PK point queries (`pk = 'X'`) now touch a single bucket instead of the
full bucket count.

bucket_select_converter.py
  Walk the predicate, isolate AND clauses that constrain bucket-key
  fields with Equal/In, take the cartesian product of literal values
  (capped at MAX_VALUES=1000), hash each combination using the writer's
  ``_hash_bytes_by_words`` / ``_bucket_from_hash`` from RowKeyExtractor,
  and return a callable selector. Cached per total_buckets to handle
  rescale.

  Conservative scope, deliberately narrower than Java's general
  flexibility:
    * Only HASH_FIXED tables (caller's responsibility to gate).
    * All bucket-key fields must be constrained, with Equal or In, in a
      single AND-of-OR-of-literals shape — otherwise None.
    * Repeated constraints on the same column under top-level AND
      (e.g. ``id = 1 AND id = 2``) → None. Java does the same rather
      than reasoning about unsatisfiability.
    * Cartesian product cap at MAX_VALUES=1000 — above that, fall back
      to full scan.

  Soundness contract:
    * Selector returns a SUPERSET of buckets containing matching rows.
      False-positive (over-keep) fine; false-negative is silent data
      loss and never happens.
    * total_buckets <= 0 (legacy / special manifest entries) → fail
      open: must NOT drop rows the writer placed under a different
      convention.
    * Any hashing/serialization error inside the deferred hash (e.g. a
      literal type that doesn't match the bucket-key column's atomic
      type — STRING literal on a BIGINT column makes
      GenericRowSerializer.to_bytes raise struct.error) is caught and
      the selector fails open.
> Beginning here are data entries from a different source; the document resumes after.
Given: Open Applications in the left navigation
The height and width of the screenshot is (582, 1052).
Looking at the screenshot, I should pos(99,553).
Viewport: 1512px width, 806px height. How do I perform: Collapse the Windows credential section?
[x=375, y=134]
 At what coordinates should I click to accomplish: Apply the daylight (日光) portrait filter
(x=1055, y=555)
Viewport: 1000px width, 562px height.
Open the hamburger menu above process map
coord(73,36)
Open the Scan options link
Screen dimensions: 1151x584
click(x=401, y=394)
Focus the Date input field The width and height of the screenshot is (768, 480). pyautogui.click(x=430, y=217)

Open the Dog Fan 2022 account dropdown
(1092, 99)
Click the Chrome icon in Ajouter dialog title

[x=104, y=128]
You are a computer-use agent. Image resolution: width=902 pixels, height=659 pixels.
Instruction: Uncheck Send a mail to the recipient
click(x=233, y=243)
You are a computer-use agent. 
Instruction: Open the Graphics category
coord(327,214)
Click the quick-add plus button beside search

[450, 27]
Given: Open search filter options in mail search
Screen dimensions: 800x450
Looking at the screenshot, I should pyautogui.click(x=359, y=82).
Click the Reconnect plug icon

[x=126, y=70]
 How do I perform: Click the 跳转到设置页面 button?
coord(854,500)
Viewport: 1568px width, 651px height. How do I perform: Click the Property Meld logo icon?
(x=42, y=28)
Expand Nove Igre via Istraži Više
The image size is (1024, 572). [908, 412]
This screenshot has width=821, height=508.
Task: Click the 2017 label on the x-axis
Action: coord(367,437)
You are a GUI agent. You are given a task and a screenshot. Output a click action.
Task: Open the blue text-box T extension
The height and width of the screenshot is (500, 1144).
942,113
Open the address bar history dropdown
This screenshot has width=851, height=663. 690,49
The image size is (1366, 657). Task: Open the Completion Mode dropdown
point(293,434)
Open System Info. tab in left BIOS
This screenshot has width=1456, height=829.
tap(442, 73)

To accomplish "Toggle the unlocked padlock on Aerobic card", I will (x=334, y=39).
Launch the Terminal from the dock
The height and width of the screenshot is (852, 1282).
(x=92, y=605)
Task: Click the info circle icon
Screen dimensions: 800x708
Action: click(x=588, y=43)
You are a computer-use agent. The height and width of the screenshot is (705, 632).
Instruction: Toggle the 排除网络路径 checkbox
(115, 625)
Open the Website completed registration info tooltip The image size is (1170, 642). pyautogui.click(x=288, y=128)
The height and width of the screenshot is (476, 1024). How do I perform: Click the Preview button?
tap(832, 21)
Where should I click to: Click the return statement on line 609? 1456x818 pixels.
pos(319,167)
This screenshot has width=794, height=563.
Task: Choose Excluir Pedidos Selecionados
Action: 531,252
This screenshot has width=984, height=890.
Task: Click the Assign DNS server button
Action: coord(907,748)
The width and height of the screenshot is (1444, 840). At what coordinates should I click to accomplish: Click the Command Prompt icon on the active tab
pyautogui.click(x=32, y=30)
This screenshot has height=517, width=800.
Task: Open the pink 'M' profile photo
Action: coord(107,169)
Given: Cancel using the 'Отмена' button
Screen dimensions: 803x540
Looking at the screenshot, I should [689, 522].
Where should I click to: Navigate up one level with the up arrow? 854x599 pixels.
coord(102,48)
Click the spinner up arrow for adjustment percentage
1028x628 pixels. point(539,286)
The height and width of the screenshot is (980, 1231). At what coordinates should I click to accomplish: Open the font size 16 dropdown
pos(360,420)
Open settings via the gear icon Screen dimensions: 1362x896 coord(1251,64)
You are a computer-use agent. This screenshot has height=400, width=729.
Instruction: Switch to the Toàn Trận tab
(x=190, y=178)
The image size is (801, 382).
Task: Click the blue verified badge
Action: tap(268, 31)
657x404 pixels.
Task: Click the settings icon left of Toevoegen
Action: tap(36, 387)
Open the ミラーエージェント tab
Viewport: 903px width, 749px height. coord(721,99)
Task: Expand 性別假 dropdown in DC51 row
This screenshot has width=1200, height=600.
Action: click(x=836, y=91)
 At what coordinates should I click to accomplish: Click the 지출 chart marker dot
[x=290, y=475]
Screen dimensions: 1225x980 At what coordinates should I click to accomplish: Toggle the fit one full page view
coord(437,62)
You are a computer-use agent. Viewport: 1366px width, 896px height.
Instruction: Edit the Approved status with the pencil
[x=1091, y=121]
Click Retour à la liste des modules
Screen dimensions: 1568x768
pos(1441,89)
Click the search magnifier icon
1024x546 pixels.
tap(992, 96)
Crashing the entire scan with an opaque
      error is a worse user experience than silently skipping pruning.

file_scanner.py
  Enable the selector only for BucketMode.HASH_FIXED. Bucket-key fields
  are derived by instantiating the writer's FixedBucketRowKeyExtractor
  and reading back ``_bucket_key_fields``. Reusing the writer class
  (rather than re-implementing bucket-key resolution) is the safety net
  against future write-side resolution changes that would otherwise
  break read/write hash agreement.

  Apply the selector in ``_filter_manifest_entry`` after the bucket
  validity check and before partition / stats decoding — it's the
  cheapest possible discriminator and short-circuits the rest of the
  hot path on point queries.

Tests (pushdown_bucket_test.py, three layers, 25 cases):

  Layer 1 — Unit (17 cases): direct ``create_bucket_selector`` calls
    covering Equal / In / OR / composite-keys / cap / null literals /
    rescale / fail-open / type-mismatched-literal-fails-open.
  Layer 2 — Integration (5 cases): real PK tables, public API,
    asserts BOTH result correctness AND that pruning fired (split
    bucket count). Includes a "selector must be None" assertion for
    value-only predicates so a buggy selector that prunes wrongly but
    happens to keep the test rows would still fail.
  Layer 3 — Property (60 random trials, deterministic seed): random
    bucket counts × random PKs × random Equal/In; result == oracle.
    Uses seeded ``random.Random`` rather than hypothesis so we don't
    need a new dev dependency and stay Python 3.6 compatible.